07 Jul 2022
MIT spin-out with a ‘fleet’ of 100 kW laser printers sets up powder bed fusion production foundry in Massachusetts.
VulcanForms, a startup company that originated in the Massachusetts Institute of Technology (MIT) mechanical engineering department, says it has raised $355 million in venture capital with which to scale additive manufacturing using high-power lasers.
The Burlington-headquartered firm, co-founded in 2015 by MIT researchers Martin Feldmann and Professor John Hart, is located close to fiber laser specialist IPG Photonics, which is based in Oxford.
Feldmann and Hart have based their proprietary approach to digital manufacturing around 100 kW lasers - of which IPG Photonics is one of the few known providers.
2 MW laser capacity
The firm has set up what’s claimed to be the world’s highest throughput laser metal additive foundry - called “VulcanOne” - in Devens, Massachusetts, and says that a “fleet” of 100 kW systems there will together total more than 2 MW of laser capacity to make metal parts.
“VulcanForms brings forth metal additive manufacturing as a scalable industrial process, and as a cornerstone of breakthrough digital production systems,” said Hart in a release announcing the funding round.
“Integrated digital production facilities are critical infrastructure which will accelerate domestic and global innovation and draw top talent to the manufacturing sector.”
Company CEO Feldmann added: “By scaling advanced digital manufacturing, we can create a new era of US innovation and economic growth.
“We’ve recognized a game-changing opportunity when additive manufacturing technology is scaled for industrial production and is seamlessly integrated with automated machining and robotics.”
Feldmann points out that the company - now employing 300 people - has attracted personnel from the likes of Google, Pratt & Whitney, and IPG. Its customer base already includes the US Department of Defense, specifically for parts used in the F35 Joint Strike Fighter and Patriot Air Defense System platforms.

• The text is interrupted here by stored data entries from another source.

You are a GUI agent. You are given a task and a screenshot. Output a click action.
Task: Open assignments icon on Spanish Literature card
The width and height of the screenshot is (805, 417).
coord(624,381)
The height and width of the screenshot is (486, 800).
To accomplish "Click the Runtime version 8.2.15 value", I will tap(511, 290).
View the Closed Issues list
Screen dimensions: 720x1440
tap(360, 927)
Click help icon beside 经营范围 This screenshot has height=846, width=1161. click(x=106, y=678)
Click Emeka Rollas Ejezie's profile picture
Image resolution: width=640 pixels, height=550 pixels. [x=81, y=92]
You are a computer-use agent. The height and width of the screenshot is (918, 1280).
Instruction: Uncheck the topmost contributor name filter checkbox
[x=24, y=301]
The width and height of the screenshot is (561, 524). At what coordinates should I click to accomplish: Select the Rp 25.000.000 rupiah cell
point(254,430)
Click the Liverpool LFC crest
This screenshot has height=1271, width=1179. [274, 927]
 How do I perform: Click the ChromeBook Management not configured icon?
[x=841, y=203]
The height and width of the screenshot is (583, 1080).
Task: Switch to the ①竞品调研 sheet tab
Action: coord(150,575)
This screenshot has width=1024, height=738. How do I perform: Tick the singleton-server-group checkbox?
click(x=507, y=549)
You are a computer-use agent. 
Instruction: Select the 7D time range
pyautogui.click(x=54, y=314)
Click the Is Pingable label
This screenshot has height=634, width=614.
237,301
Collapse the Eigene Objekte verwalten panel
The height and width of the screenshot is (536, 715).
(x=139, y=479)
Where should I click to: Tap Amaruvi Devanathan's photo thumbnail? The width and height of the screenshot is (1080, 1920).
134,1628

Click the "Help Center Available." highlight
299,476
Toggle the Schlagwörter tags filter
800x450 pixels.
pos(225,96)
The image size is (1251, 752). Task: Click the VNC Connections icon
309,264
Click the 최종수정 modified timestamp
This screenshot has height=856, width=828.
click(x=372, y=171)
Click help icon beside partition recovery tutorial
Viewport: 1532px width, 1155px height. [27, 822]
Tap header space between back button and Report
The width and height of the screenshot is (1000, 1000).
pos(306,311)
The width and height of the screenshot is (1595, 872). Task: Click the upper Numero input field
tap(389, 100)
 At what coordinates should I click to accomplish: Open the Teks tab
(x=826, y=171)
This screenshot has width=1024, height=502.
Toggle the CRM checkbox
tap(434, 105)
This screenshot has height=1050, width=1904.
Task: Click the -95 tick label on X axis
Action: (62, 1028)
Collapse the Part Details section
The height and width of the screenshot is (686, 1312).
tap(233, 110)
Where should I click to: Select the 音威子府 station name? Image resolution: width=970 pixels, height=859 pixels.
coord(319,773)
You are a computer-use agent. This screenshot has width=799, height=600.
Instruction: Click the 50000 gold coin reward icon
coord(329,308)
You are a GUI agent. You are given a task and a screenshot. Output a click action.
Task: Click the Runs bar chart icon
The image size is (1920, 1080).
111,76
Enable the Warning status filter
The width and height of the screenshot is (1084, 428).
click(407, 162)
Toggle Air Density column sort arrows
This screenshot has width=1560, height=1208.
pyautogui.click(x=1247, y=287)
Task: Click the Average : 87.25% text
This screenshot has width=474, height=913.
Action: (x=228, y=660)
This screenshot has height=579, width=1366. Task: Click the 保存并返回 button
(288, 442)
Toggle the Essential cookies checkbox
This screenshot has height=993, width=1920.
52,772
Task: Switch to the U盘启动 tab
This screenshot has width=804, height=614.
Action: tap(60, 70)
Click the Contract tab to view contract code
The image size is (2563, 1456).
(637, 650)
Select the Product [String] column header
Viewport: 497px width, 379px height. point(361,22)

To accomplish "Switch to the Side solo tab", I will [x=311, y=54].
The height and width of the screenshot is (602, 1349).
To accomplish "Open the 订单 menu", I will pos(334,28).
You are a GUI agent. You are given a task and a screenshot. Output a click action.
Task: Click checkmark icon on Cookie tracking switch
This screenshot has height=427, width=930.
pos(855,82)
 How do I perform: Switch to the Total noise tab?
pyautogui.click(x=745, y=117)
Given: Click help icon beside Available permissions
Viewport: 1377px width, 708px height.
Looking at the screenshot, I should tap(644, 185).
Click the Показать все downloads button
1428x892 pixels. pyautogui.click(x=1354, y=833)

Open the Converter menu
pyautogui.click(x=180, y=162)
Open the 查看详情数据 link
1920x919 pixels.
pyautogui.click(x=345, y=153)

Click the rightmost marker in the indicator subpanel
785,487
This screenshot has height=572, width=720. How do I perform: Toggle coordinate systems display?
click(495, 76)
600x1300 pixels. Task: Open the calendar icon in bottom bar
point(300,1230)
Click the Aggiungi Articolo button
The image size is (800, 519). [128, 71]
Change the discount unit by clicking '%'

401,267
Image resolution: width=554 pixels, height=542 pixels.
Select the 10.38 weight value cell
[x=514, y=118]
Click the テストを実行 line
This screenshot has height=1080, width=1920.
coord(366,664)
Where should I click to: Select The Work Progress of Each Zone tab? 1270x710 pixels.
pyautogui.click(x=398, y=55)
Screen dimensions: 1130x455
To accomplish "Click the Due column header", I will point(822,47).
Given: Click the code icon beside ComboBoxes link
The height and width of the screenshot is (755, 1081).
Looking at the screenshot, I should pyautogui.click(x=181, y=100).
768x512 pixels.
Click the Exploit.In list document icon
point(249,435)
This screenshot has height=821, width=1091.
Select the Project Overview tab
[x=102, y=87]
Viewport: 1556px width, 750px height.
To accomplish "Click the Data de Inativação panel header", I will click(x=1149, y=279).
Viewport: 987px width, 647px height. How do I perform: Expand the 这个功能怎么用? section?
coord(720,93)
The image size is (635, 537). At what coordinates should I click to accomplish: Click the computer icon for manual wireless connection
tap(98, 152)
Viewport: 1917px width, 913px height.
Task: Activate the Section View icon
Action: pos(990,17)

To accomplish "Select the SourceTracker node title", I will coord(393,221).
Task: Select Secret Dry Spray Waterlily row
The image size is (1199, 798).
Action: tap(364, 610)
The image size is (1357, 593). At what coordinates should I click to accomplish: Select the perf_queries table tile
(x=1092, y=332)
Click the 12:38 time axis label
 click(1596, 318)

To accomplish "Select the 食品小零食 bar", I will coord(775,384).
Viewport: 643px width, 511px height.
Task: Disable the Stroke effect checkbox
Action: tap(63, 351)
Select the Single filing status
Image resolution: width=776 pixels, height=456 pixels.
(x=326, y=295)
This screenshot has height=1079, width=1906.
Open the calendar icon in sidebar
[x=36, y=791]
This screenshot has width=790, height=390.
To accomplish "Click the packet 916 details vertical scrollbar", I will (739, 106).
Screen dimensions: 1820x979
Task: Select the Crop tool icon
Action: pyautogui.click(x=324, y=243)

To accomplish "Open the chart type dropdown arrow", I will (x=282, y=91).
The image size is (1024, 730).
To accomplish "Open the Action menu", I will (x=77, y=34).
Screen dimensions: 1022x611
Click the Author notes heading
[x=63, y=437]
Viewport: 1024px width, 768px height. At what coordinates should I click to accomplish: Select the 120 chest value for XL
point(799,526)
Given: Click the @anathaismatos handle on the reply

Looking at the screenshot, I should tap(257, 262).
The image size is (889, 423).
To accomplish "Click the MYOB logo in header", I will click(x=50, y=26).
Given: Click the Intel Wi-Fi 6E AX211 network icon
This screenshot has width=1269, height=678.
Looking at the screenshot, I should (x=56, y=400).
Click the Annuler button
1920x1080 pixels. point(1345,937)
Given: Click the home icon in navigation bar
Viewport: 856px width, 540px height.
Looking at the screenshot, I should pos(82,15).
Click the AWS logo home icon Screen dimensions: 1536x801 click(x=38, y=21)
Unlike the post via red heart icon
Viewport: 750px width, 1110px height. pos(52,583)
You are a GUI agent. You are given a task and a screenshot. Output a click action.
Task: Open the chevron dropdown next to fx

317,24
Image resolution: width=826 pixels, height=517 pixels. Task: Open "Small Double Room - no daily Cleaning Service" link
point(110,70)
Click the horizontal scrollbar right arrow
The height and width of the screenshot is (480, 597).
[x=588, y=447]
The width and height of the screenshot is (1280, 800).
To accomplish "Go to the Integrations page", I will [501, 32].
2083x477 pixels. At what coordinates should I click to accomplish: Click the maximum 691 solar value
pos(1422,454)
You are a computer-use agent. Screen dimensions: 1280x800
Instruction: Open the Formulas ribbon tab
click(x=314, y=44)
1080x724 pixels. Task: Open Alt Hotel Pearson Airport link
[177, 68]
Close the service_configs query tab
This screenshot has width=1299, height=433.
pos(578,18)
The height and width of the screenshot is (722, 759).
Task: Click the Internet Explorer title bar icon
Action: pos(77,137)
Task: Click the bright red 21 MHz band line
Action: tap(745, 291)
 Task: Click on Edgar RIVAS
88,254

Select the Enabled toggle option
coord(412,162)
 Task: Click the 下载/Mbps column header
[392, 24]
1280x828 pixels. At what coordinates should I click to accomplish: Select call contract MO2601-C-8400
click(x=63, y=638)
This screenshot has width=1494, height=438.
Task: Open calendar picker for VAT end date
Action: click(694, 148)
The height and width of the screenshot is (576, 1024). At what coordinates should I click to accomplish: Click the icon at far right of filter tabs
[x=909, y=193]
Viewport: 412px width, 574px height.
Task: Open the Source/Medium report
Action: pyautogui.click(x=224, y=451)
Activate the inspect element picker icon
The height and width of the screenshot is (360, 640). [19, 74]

VulcanForms says it has also delivered thousands of components for the semiconductor industry, and is helping to push innovation in medical implants.
“By combining its breakthrough technology, a data- and simulation-based digital thread, and operational excellence, VulcanForms’ integrated approach allows its customers to innovate faster and produce more without the need to make major capital investments and implement new manufacturing technologies from scratch,” claims the firm.
The VulcanOne foundry is said to represent a capital investment of $100 million, with more than 100 people now employed at the site.
VulcanForms has another facility in Newburyport that is focused on automated precision machining and assembly, and says that its joined-up approach to manufacturing will help reverse the flow of off-shoring that has seen millions of US manufacturing jobs lost over the past few decades.
“Today, offshored manufacturing is not coming back in its analog form,” said the firm. “Digital-first production technologies, including additive manufacturing, enable more innovative, resource efficient, and resilient supply chains.
“VulcanForms is pioneering an integrated production system enabling digital technologies to deliver sustainable, high growth impact at scale.”
Backers in the $355 million round included Eclipse Ventures, Stata Venture Partners, Fontinalis Partners, D1 Capital Partners, Standard Investments, Atlas Innovate, Boston Seed Capital, Industry Ventures, and the Simkins Family.
Greg Reichow, a partner at Eclipse Ventures and also a director at VulcanForms, observed: “There is a fundamental shift in the ways manufacturers need to adapt to global supply chain challenges and the increasing demands for product design flexibility.
“VulcanForms’ full-stack approach to deliver an engineered solution, combining advanced additive and subtractive technologies merged through a digital thread will revitalize US manufacturing and hardware innovation.
“The technologies that enable this agile workflow will dramatically impact the way products are imagined, designed, built, and delivered for decades to come.”